(Beginning of Data to use)

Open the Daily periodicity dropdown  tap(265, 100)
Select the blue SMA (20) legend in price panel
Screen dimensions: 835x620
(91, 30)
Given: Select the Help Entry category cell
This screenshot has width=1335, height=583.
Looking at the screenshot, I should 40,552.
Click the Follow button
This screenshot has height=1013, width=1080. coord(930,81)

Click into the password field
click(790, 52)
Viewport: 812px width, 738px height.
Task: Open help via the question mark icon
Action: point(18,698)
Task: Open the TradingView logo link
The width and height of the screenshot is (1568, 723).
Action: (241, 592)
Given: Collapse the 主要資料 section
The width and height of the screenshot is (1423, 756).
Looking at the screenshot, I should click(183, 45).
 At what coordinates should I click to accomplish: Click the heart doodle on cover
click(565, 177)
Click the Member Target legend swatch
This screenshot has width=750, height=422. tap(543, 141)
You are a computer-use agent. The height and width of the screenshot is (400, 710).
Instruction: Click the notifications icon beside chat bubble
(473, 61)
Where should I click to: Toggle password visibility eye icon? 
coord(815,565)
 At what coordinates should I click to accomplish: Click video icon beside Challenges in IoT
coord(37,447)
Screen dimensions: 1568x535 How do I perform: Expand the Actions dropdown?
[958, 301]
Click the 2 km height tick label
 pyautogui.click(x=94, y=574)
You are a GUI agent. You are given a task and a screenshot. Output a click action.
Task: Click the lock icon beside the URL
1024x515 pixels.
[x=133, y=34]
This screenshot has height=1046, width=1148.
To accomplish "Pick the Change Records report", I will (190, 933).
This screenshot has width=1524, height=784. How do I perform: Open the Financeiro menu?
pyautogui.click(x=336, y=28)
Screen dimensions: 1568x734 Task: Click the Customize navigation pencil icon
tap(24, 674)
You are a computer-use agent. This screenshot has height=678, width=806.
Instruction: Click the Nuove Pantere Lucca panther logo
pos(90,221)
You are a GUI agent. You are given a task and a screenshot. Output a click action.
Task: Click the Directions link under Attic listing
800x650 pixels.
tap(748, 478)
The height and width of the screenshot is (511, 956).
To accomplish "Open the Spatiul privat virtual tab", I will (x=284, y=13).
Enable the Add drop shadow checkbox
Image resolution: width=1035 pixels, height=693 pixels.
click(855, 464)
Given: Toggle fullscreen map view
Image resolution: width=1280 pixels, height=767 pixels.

(End of Data to use)

**Problem to work on**
Could you restate every entry above word for word?

**Reply to the exercise**
Open the Daily periodicity dropdown  tap(265, 100)
Select the blue SMA (20) legend in price panel
Screen dimensions: 835x620
(91, 30)
Given: Select the Help Entry category cell
This screenshot has width=1335, height=583.
Looking at the screenshot, I should 40,552.
Click the Follow button
This screenshot has height=1013, width=1080. coord(930,81)

Click into the password field
click(790, 52)
Viewport: 812px width, 738px height.
Task: Open help via the question mark icon
Action: point(18,698)
Task: Open the TradingView logo link
The width and height of the screenshot is (1568, 723).
Action: (241, 592)
Given: Collapse the 主要資料 section
The width and height of the screenshot is (1423, 756).
Looking at the screenshot, I should click(183, 45).
 At what coordinates should I click to accomplish: Click the heart doodle on cover
click(565, 177)
Click the Member Target legend swatch
This screenshot has width=750, height=422. tap(543, 141)
You are a computer-use agent. The height and width of the screenshot is (400, 710).
Instruction: Click the notifications icon beside chat bubble
(473, 61)
Where should I click to: Toggle password visibility eye icon? 
coord(815,565)
 At what coordinates should I click to accomplish: Click video icon beside Challenges in IoT
coord(37,447)
Screen dimensions: 1568x535 How do I perform: Expand the Actions dropdown?
[958, 301]
Click the 2 km height tick label
 pyautogui.click(x=94, y=574)
You are a GUI agent. You are given a task and a screenshot. Output a click action.
Task: Click the lock icon beside the URL
1024x515 pixels.
[x=133, y=34]
This screenshot has height=1046, width=1148.
To accomplish "Pick the Change Records report", I will (190, 933).
This screenshot has width=1524, height=784. How do I perform: Open the Financeiro menu?
pyautogui.click(x=336, y=28)
Screen dimensions: 1568x734 Task: Click the Customize navigation pencil icon
tap(24, 674)
You are a computer-use agent. This screenshot has height=678, width=806.
Instruction: Click the Nuove Pantere Lucca panther logo
pos(90,221)
You are a GUI agent. You are given a task and a screenshot. Output a click action.
Task: Click the Directions link under Attic listing
800x650 pixels.
tap(748, 478)
The height and width of the screenshot is (511, 956).
To accomplish "Open the Spatiul privat virtual tab", I will (x=284, y=13).
Enable the Add drop shadow checkbox
Image resolution: width=1035 pixels, height=693 pixels.
click(855, 464)
Given: Toggle fullscreen map view
Image resolution: width=1280 pixels, height=767 pixels.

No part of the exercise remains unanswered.